A Texas judge has granted temporary reprieve to Democratic lawmakers who fled the state in an attempt to block Republicans’ tranche of restrictive voting legislation.
Texas Governor Greg Abbott (R) and Texas House Speaker Dade Phelan (R) “erroneously interpreted Texas law and legislative rules to permit the detention, confinement, or other restriction of members of the Texas House of Representatives within the state of Texas in response to a call for quorum,” Travis County District Judge Brad Urrutia wrote in the order.
It was a response to a lawsuit filed by 19 Texas House Democrats who argued that the state’s “power to arrest and incarcerate cannot be used for political purposes.”
Urrutia’s order specifically bars the Republican leaders from ordering a whole battery of law enforcement — including the Texas rangers and the House sergeant-at-arms — from restricting the lawmakers’ movements within the state.
The judge also wrote that the Democratic lawmakers will “suffer imminent and irreparable harm by either the loss of liberty or the loss of real and personal property, personal, professional, and political relationships with family, friends, staff, and constituents, and mental anguish of being separated from home.” The risk of detainment back in Texas made some lawmakers wary about returning.
“Angry Republican threats to dispatch troopers to arrest, cuff, shackle, drag in, and cabin duly-elected lawmakers isn’t just meant to chill our speech and impair our ability to represent our districts; it has left our families, friends, and neighbors anxious for our wellbeing and safety,” said Texas Rep.

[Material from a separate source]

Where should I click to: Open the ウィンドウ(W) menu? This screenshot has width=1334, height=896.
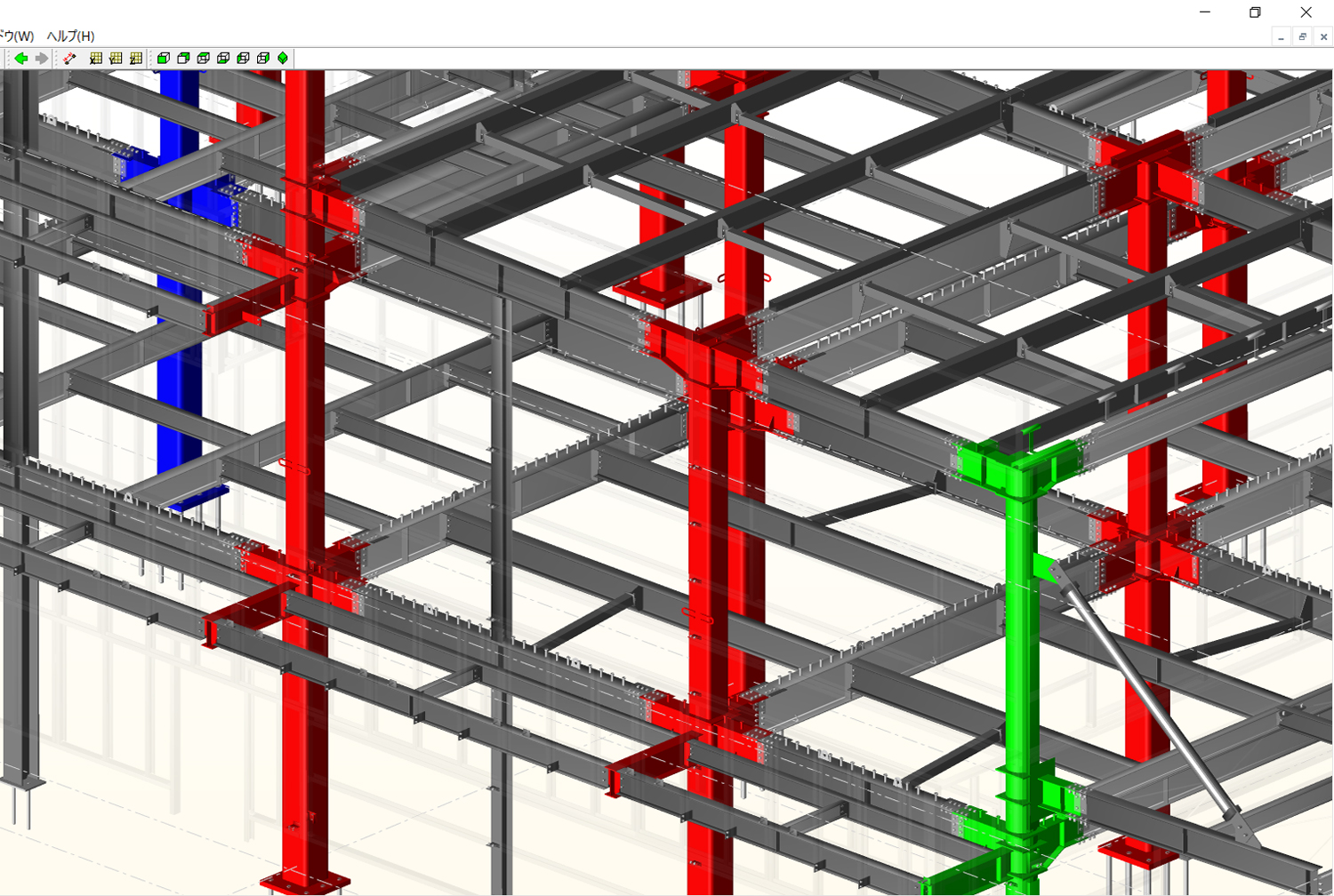tap(16, 36)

Gina Hinojosa (D) in a statement.
The relief is temporary, though, and will expire in two weeks without an extension. The judge set a hearing on the Democrats’ request for a temporary injunction for August 20.
Some Texas Democrats signed off on a separate lawsuit in federal court last Friday, though multiple lawmakers said that their names were signed to the document without their consent.
In July, 57 Texas House Democrats fled the state for Washington D.C., using what little power they have in the Republican trifecta state to deprive the chamber of the quorum needed to pass the restrictive laws.
They used the same gambit on a smaller scale on the last day of the regular legislative session in May, slowly trickling out of the chamber as midnight loomed, ultimately breaking quorum and running out the clock. An incensed Abbott said that he’d call a special session to get the legislation passed.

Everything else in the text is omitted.